Simply put, education is intended
to improve the quality of life. Music educators recognize
the importance of a quality school music program to the quality
of musical life. Adults provide opportunities for us to evaluate
the success of schools and our programs, since adults are,
in a sense, artifacts of education past.1
Many factors outside of school
may contribute to an adult's "musical characteristics,"
although schools and music educators traditionally have the
primary responsibility for formal music education. The importance
and impact of school experiences on the quality of the lives
of future generations is a familiar and recurring theme in
documents ranging from school districts' mission statements
to documents produced and distributed by MENC—The
National Association for Music Education.
Adult life in a post-industrial
society was at the heart of the issues examined several decades
ago at the Tanglewood Symposium.
Participants in the symposium sought to "reappraise and
evaluate basic assumptions about music in the 'educative'
forces and institutions of our communities—the home,
school, peer cultures, professional organizations, church,
community groups, and communications media."2
Although participants recognized the importance of collaboration
among the many resources and educative forces of the communities,
in the final analysis, the recommendations in the Tanglewood
Declaration placed the primary responsibility for curricular
and instructional changes with music educators and schools.3
In all probability, schools
of the future, no matter how they are defined, will be the
institutions charged with the responsibility of preparing
students for adult life, and music will be a major part of
life's preparation. In a current MENC document, music in adult
life is identified as the ultimate goal for school music experiences.

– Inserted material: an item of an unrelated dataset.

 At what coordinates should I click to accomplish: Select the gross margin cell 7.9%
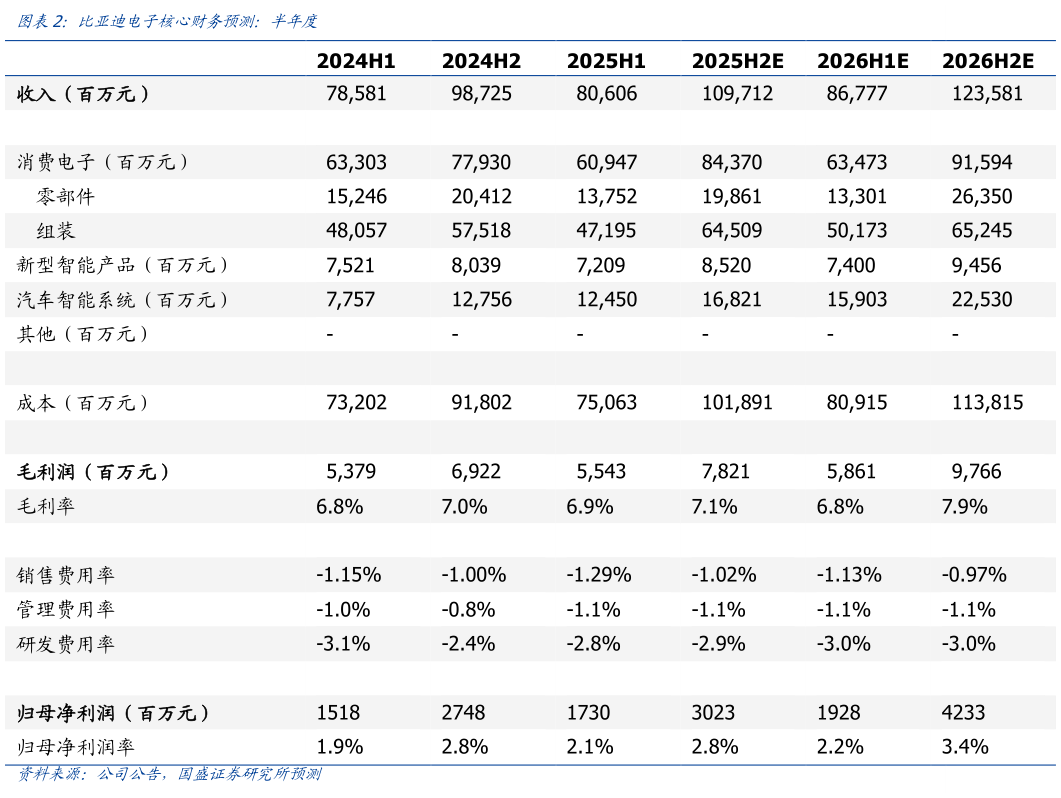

A statement in the introduction to the document Opportunity-to-Learn
Standards for Music Instruction: Grades PreK-12 reads:
"While the opportunity-to-learn standards focus on the
learning environment necessary to teach music, it is important
to note that the ultimate objective of all standards, all
school curriculums, and all school personnel is to help students
to gain the broad skills and knowledge that will enable them
to function effectively as adults and to contribute to society
in today's world and tomorrow's."4
What are the broad skills and
knowledge that will enable students "to function effectively
as adults and to contribute to society in today's world and
tomorrow's," and, what are the broad skills and knowledge
that will enable students to participate in meaningful music
experiences today in school and as adults in tomorrow's society?
What are meaningful music experiences?
Music educators define many
forms of music participation as meaningful (e.g., performing;
composing and arranging; reading music; listening to, analyzing,
describing, and evaluating music; describing and analyzing
relationships between music and other arts; and describing
and analyzing music in relation to history and culture). All
of these experiences may be considered meaningful, but the
wide range of possibilities requires that teachers make curricular
and instructional choices and define priorities.
Meaningful music knowledge and
skills may be decidedly more difficult to define and prioritize
than meaningful life skills (e.g., literacy, economic sufficiency,
independent living). When adults lack life skills (e.g., are
unable to read), consequences can be severe. When adults lack
music skills (e.g., unable to read music), consequences are
rarely considered severe by society (even in the case of professional
musicians). It is difficult for most adults to define particular
music knowledge and skills as high priorities when there are
few obvious negative consequences for lacking the knowledge
and skills. On a regular basis we observe competent, successful
adults who appear happy and who contribute to society and
yet have few music skills and little music knowledge. We also
encounter aficionados (adults and students) of popular music
who are amateur performers, who attend concerts regularly,
who are avid listeners (often listening from their own large
collection of CDs of popular music), and who can, after only
a few seconds of listening, identify and describe a popular
piece of music and also give indepth biographical information
about the composer and artist. In many cases, the skills and
knowledge of these aficionados were not acquired in school.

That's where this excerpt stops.